Barbara Henning

Sunday, August 23, 2009

Warming at Simon Pettet's Hearth

In Hearth (Talisman, 2008), Simon Pettet is in love and in loss with his lover, the street, his suffering and he's singing and musing about it in an odd slanted way.

Instead of giving an answer, he left.
Later, he wrote a long letter
without saying a word about it.
No one was wiser. (2)

There's an answer in Simon Pettet's poems but it is always a sideways glance. He often yokes the most profound problems and situations with the most ordinary, for example holding back the flood of the Nile that carries "flotsam and jetsam" and "Give up cigarettes. Avoid all forms of poison." Hold back the flood with personal restraint. And then we are swept away with the poem and our lives. There are details that seem everlasting and then the reminder of our fragility--

the robin and the butterfly
and the leaf and the flame
and the extinction (121)

Or everything can be deeply philosophical until Simon turns it upside down and makes it ordinary—

You once said that I was
Ruminating deep red was it? but I was
doing no such thing

I was just giving poetry readings. (66)

Many of the poems are humorous, and very 70-80-90 New York School and of course Simon is part of New York School St. Marks Poetry Project community. One of my favorite early poems, and I think it is from the 70's, is "Wireless" dedicated to Harris Schiff. I am not an uninvolved observer here. I know both of these poets and I hear the sound of Harris's voice in between the lines and I definitely hear Simon's voice when he writes. "Wired? Not me, Sheriff, I'm much too old for that" (9).For a moment I think I'm at St. Marks, sitting behind these two, during intermission.

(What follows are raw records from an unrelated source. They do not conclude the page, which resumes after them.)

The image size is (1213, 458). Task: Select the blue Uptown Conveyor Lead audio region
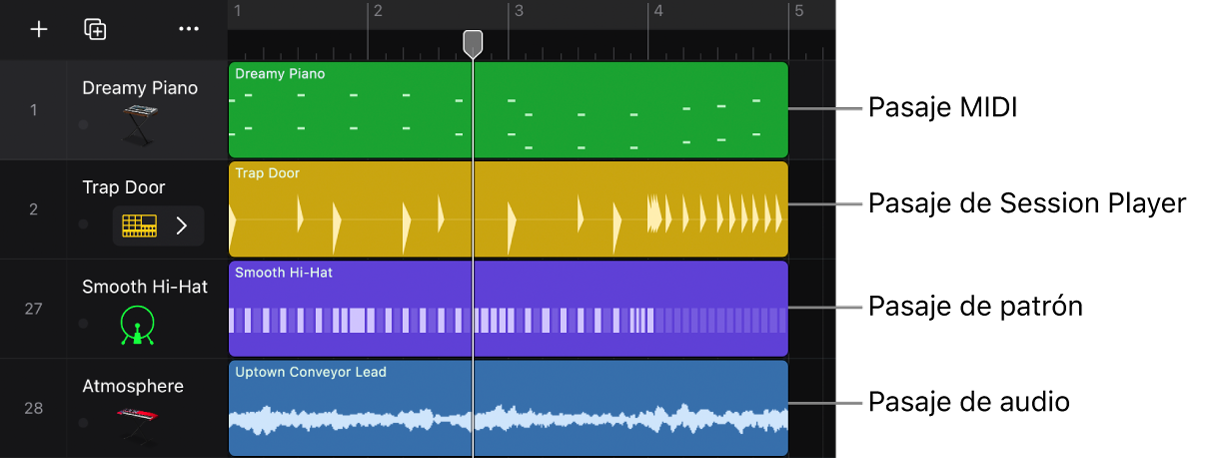pos(508,408)
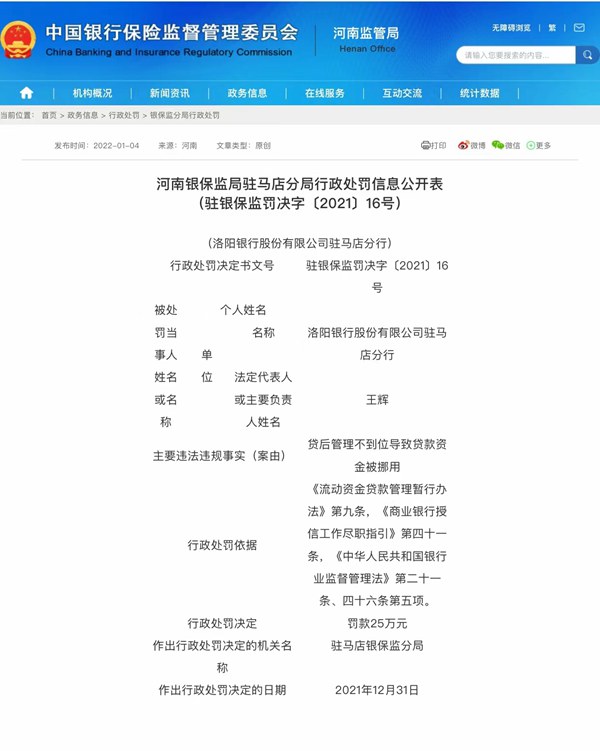Share via WeChat (微信) icon
Viewport: 600px width, 751px height.
(x=505, y=146)

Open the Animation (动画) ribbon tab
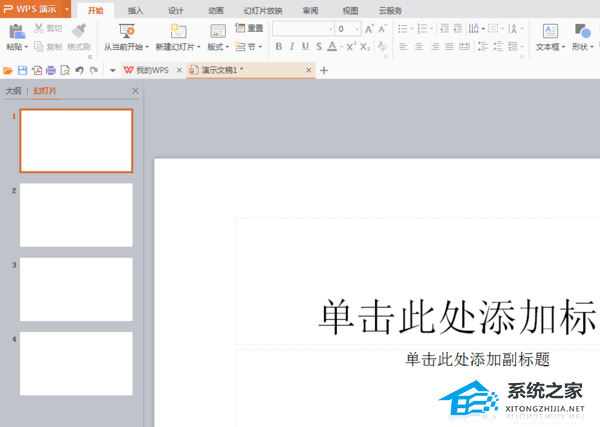coord(216,10)
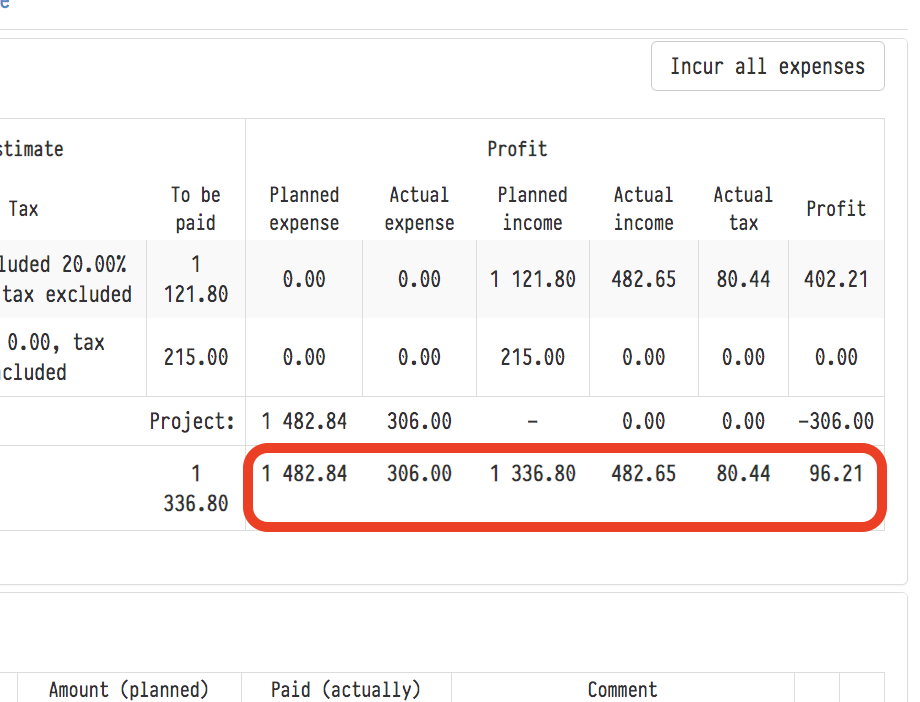920x702 pixels.
Task: Select the -306.00 project profit cell
Action: click(x=835, y=421)

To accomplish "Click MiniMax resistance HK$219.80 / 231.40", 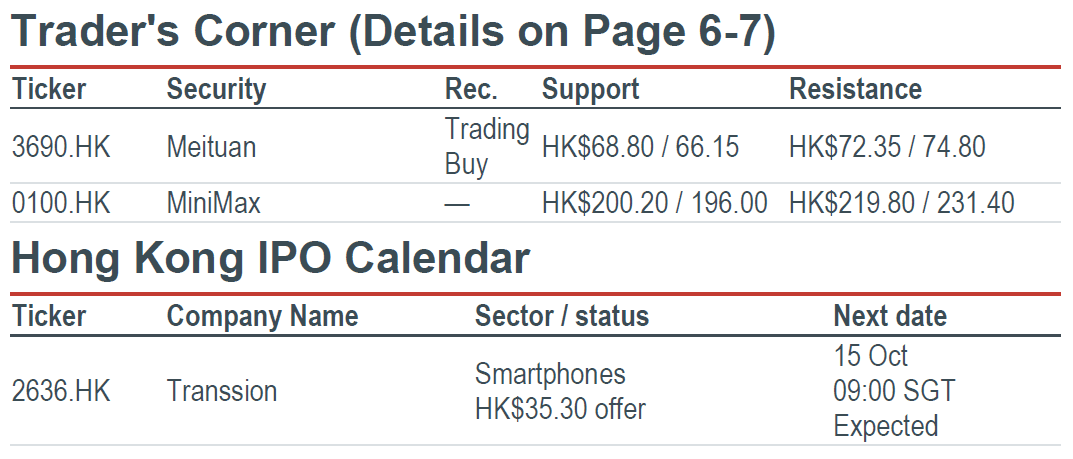I will [x=902, y=204].
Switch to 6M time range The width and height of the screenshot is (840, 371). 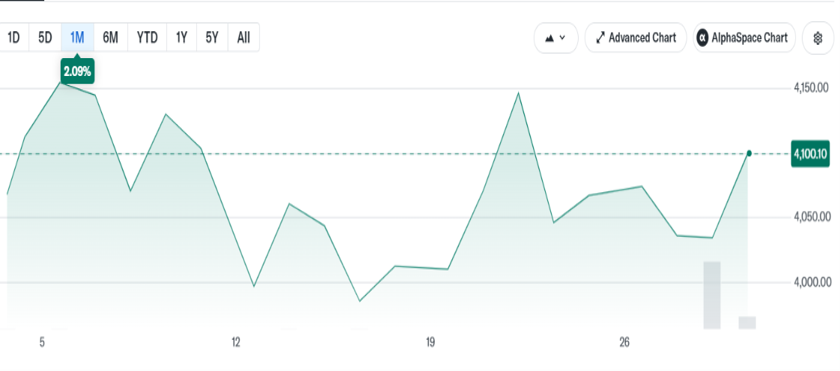point(110,37)
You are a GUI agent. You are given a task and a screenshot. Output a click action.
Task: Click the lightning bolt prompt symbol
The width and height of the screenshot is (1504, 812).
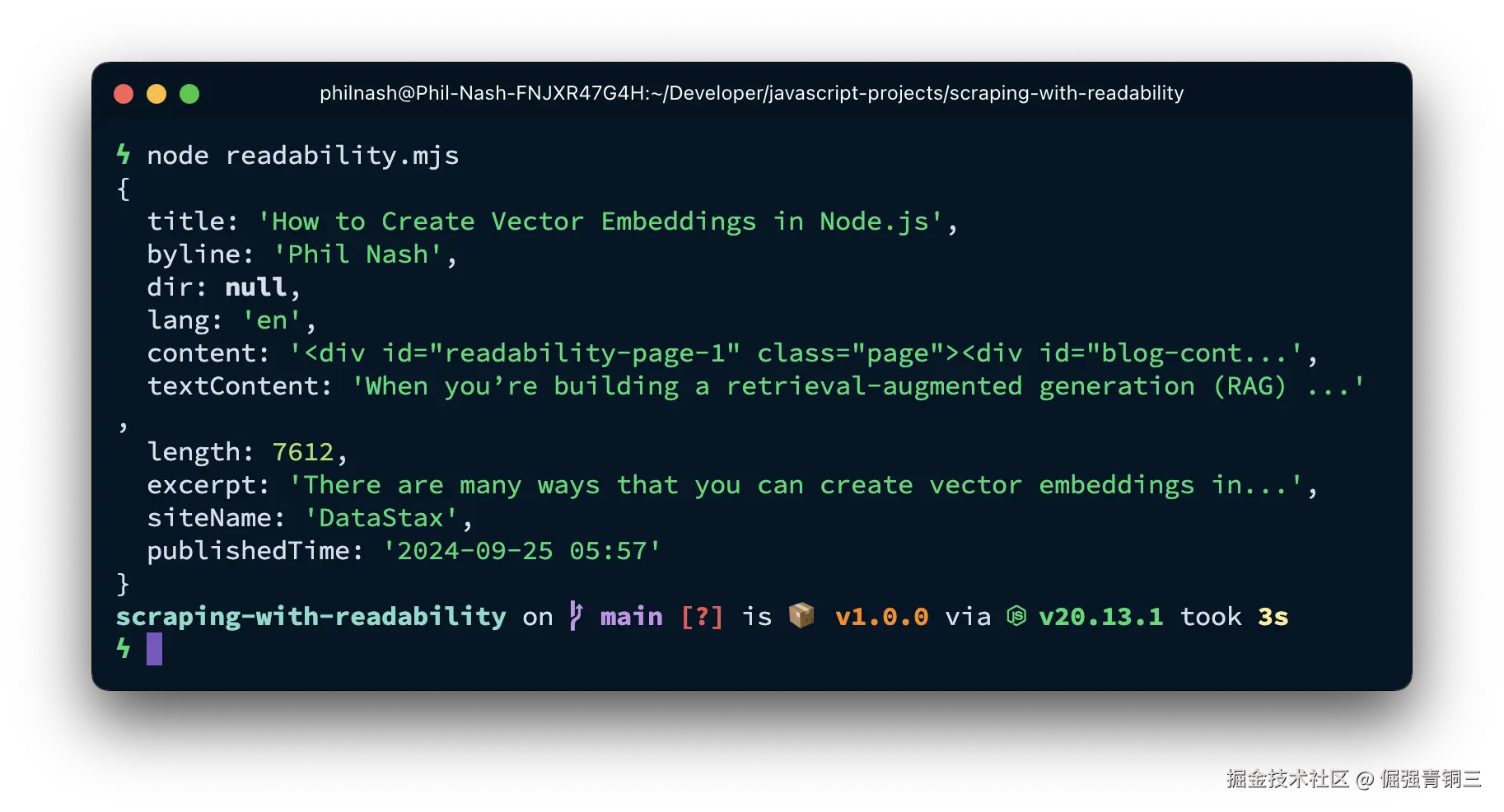[x=124, y=155]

But I'm spoiled ma like our hound dog, or a spaceman,
I can think of nothing higher than the moon. (12)



will not bother
the scholar
who bought the house

and who wrote
the definitive book

on "the third eye"

and who lives alone now
(possibly in the back there)

in reflected ghost-light,
(the naked bulb),

drinking beers,
and watching re-runs

The Twilight Zone (144)

With simple humor and straight out general statements about emotions and love, he then veers off in quirky directions.


When you permit me to see
With lucidity my anger
Know that it shines straight
Into your dark forest

Cutting through the inadequacies
With which we clothe ourselves
Like brambles So illuminating
That private place like some good soldier
That we call our heart (21)

Anger becomes warrior light into the heart and at the same time little spikes that shelter vulnerability. Sometimes Simon is ecstatic, like Rimbaud, or Elio Schneeman: "O winter of New York!/how decidedly damp you are!.../containing whole universes!" (25) "It's the truth!/ O Jump Now before balmy death/Time shall not take away our breath. (52) Or "it is water!—/our/every/fucking/precious/sparkling/moment!" (174).

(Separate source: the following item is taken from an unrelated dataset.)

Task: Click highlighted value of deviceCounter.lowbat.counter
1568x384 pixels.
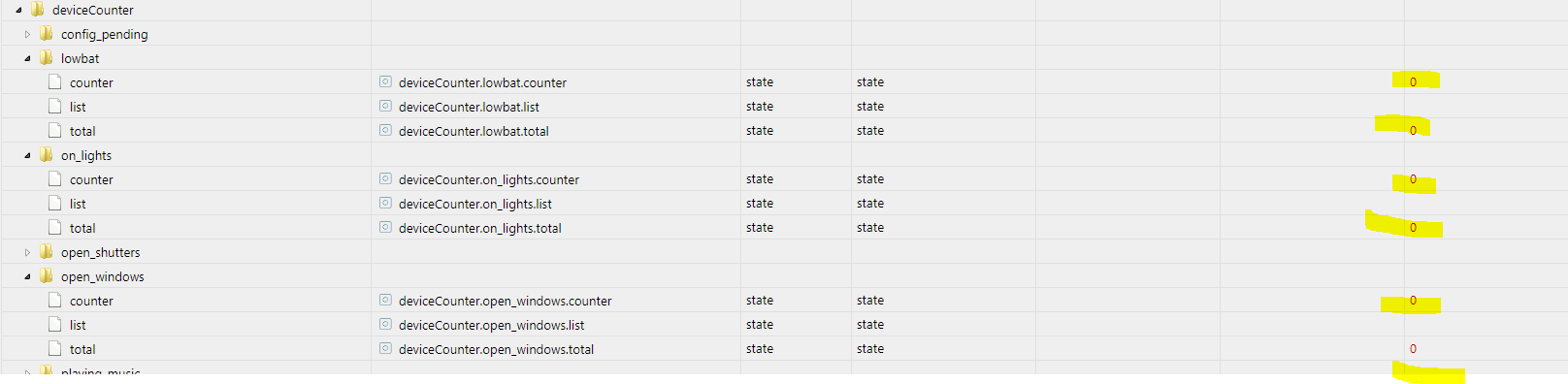Action: click(x=1413, y=82)
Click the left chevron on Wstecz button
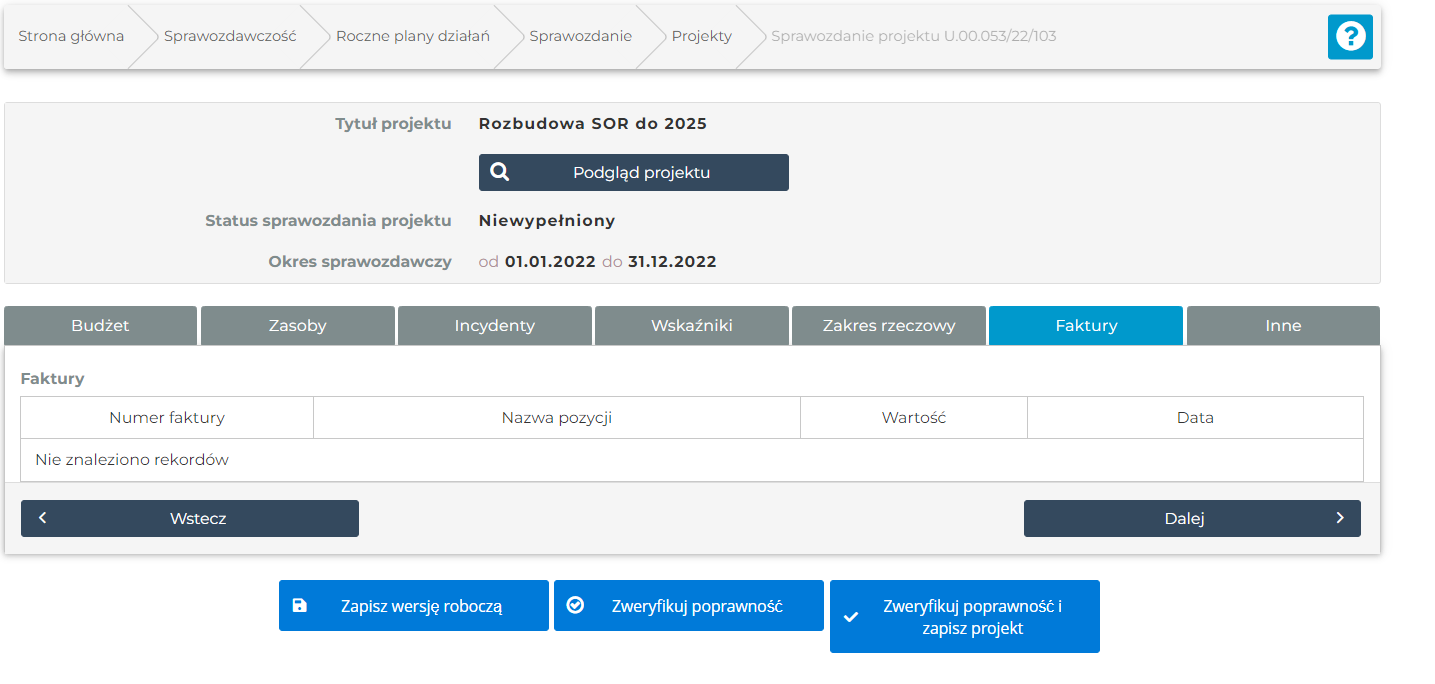Image resolution: width=1435 pixels, height=684 pixels. tap(43, 518)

Then there are the jagged combination of things arranged in
    unexpected ways--
The books on the sidewalk are dutifully arranged
The officer is a moonlighter because he works at the other precinct
Dance performers from around the world are advertised on a torn
poster. I can't see them though, since my dog is blind. I make a wish.
    I wish
for another one. The tethered akita is granted a reprieve. All of this
    all the
time. Every conceivable moment. All the worlds you'd ever want to know.


The mathematics of birdsong
has eluded me until the present
Laconic cable messages
speeding over the wires (83)

"The mathematics of birdsong", all these poems shooting back and forth over the internet. Here always the hard look at life but with a tender heart, optimism, and a raised eyebrow. And then a wink.

I am squatting like the proverbial egg on a wall
White concrete, it will hurt me if I fall
It is the hour of mid-to-late afternoon
Summer seems—and actually is—endless (170)

Simon Pettet's poems are at times philosophical, lyrical, spacey, funny, sad, weird, leaving us with the image of Humpty Dumpty, teetering on the edge of the wall. He is fragile and he will fall. And so will we. We can endlessly worry about it or we can celebrate our endless summer with the sun on the back of the squatting boy, the hearth of the present. Thanks Simon for giving us this Hearth.